**WHAT NEEDS TO BE DONE**
Retype exactly the lines of the material below, from the one containing "Knowledge Base (62, 2451)" through the last, with both ends kept.

━━━━━━━━━━━━━━━━━━━━

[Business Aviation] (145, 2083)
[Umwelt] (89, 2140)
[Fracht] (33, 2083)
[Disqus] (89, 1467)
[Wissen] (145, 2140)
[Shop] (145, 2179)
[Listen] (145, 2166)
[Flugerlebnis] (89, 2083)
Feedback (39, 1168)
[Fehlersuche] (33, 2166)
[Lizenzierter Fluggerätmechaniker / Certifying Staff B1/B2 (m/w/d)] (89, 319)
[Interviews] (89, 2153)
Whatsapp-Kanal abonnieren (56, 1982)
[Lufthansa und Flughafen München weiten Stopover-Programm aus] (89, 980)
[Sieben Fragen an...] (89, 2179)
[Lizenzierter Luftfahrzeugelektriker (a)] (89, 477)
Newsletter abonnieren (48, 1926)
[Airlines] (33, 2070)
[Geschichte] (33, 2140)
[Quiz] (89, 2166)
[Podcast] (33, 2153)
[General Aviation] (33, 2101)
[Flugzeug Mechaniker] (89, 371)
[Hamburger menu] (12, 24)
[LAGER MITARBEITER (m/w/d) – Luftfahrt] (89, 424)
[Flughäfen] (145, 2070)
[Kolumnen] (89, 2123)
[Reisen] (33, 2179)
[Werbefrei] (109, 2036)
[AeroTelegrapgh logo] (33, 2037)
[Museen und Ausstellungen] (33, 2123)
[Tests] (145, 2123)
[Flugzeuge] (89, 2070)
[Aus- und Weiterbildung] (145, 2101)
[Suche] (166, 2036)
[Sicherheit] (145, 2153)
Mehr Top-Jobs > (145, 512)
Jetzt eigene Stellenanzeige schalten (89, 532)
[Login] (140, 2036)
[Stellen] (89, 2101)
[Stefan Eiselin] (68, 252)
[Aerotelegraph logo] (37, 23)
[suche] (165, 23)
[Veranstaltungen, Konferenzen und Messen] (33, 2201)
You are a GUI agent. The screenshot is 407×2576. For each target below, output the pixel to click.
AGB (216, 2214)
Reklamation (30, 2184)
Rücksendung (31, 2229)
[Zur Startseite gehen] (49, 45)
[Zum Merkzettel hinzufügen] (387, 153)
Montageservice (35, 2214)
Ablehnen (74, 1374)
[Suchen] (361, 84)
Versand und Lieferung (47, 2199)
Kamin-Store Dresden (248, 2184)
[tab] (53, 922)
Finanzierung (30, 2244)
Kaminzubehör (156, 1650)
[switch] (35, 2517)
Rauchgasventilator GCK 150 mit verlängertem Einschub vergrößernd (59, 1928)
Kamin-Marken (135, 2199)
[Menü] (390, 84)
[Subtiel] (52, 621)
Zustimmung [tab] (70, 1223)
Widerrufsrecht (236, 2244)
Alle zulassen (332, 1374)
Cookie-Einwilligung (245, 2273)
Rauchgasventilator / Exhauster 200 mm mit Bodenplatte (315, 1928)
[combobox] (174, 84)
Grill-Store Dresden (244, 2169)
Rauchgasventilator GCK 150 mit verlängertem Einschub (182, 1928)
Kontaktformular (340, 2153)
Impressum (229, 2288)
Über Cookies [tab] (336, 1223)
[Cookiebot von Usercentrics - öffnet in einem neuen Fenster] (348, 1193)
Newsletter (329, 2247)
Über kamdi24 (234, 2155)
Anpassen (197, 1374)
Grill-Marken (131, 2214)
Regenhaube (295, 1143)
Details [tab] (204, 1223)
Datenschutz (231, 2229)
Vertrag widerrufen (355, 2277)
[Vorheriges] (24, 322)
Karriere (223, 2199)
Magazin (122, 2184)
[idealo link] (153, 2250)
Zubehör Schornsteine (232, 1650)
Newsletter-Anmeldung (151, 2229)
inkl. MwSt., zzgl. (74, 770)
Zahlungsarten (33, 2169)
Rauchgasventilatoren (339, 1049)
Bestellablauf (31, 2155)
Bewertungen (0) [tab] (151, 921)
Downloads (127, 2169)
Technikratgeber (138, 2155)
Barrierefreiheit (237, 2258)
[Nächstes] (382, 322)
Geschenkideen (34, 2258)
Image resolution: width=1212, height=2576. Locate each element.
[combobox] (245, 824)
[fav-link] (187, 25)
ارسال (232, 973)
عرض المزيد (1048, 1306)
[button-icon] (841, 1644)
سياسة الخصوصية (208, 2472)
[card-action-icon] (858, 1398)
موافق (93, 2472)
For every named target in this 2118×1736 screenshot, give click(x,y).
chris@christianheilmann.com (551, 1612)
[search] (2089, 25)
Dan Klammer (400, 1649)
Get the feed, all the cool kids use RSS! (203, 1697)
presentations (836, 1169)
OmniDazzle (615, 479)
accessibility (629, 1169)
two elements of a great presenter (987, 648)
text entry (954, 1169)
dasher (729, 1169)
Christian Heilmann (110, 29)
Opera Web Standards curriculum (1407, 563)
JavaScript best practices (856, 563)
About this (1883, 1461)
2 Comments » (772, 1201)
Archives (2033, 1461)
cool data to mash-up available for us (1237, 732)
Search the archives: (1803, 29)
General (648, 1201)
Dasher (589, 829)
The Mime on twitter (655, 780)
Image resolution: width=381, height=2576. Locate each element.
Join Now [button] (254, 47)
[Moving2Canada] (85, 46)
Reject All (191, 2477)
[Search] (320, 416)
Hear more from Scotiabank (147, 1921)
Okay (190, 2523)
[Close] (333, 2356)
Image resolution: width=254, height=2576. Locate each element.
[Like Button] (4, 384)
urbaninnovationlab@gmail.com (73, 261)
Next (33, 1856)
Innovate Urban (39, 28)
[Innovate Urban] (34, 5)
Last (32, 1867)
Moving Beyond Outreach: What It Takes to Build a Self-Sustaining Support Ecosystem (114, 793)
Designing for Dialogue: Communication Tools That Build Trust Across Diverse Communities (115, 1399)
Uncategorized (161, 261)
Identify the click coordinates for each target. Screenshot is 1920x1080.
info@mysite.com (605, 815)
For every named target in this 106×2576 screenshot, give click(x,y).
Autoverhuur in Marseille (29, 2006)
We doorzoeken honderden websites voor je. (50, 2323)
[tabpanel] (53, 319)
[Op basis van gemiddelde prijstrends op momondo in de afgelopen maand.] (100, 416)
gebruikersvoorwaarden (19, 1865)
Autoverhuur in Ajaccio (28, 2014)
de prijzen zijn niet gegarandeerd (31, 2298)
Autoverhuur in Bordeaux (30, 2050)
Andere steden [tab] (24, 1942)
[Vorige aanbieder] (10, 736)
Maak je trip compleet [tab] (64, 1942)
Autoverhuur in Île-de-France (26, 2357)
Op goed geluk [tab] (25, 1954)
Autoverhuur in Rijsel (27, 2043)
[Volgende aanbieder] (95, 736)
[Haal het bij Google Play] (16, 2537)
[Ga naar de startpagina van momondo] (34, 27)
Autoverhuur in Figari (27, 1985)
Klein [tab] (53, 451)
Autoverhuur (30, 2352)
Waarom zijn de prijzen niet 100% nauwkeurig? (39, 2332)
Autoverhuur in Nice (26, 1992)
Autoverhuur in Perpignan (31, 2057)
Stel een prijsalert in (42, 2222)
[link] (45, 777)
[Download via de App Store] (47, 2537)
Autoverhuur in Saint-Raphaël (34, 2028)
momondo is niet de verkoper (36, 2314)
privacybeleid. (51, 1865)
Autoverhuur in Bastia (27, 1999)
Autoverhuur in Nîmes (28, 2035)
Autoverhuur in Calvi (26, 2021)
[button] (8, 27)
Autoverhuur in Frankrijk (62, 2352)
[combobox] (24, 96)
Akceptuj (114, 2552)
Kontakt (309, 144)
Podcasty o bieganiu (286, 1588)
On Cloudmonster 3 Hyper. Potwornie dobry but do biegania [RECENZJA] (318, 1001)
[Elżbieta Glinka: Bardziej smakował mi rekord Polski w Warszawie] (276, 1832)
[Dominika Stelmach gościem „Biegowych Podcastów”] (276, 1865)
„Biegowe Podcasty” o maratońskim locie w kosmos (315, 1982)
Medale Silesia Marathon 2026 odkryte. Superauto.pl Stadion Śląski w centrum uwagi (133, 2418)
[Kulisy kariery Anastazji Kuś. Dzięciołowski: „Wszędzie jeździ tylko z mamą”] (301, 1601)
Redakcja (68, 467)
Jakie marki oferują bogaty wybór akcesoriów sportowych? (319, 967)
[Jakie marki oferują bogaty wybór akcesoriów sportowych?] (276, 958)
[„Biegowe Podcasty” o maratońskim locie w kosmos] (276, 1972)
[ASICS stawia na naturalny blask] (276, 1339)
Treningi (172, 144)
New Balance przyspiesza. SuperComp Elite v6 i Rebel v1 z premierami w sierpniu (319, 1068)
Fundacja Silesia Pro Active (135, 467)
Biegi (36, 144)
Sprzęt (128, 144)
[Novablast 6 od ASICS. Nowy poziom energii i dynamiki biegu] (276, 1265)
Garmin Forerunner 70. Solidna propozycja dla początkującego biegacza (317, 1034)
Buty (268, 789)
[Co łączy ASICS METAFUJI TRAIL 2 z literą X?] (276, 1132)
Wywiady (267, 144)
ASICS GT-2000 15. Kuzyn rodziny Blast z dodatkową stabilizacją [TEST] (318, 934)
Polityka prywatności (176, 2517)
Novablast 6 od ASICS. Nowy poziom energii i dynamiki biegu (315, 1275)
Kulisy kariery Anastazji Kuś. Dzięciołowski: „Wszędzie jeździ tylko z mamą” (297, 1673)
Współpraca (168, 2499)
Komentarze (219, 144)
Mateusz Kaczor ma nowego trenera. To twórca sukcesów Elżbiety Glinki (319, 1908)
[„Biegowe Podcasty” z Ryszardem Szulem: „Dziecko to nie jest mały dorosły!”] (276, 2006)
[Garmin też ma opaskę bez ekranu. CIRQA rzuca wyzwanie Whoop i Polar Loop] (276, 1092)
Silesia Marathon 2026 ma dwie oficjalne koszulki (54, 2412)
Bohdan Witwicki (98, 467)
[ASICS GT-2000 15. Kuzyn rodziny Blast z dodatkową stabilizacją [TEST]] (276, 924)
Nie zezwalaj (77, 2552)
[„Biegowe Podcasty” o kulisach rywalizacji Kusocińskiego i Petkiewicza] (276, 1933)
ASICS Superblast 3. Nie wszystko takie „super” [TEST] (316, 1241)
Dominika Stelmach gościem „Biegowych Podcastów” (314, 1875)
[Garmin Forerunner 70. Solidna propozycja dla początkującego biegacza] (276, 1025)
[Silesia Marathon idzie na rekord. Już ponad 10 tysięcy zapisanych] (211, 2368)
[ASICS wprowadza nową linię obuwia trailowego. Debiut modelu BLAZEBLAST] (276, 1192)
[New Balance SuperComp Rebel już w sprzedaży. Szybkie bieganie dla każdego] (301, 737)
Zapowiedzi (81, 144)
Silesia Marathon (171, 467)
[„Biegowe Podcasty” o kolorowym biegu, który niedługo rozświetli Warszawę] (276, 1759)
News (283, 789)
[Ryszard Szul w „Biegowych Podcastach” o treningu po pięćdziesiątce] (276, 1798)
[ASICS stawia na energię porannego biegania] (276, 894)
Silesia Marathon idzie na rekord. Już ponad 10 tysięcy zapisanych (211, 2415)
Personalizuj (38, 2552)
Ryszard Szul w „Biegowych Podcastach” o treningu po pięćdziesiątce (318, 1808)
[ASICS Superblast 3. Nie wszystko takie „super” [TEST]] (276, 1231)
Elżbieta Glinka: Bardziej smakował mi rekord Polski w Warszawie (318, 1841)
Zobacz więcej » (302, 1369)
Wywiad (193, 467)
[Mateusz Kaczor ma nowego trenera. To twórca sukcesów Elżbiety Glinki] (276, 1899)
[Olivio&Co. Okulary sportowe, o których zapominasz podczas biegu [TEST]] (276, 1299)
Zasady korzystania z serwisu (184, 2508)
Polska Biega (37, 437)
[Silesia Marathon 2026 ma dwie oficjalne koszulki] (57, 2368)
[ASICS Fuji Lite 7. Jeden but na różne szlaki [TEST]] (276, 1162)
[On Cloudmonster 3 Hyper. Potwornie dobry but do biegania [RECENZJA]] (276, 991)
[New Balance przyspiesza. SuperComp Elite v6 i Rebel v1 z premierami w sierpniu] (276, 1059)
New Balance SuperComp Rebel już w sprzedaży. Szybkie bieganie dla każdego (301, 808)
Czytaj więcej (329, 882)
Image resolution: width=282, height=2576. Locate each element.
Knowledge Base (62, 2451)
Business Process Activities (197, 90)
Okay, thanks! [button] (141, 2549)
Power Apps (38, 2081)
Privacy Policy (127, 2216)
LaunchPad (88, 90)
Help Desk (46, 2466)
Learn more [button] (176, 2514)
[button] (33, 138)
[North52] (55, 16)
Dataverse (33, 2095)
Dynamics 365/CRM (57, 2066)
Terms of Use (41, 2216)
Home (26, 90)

━━━━━━━━━━━━━━━━━━━━

**RESULT OF THE TASK**
Knowledge Base (62, 2451)
Business Process Activities (197, 90)
Okay, thanks! [button] (141, 2549)
Power Apps (38, 2081)
Privacy Policy (127, 2216)
LaunchPad (88, 90)
Help Desk (46, 2466)
Learn more [button] (176, 2514)
[button] (33, 138)
[North52] (55, 16)
Dataverse (33, 2095)
Dynamics 365/CRM (57, 2066)
Terms of Use (41, 2216)
Home (26, 90)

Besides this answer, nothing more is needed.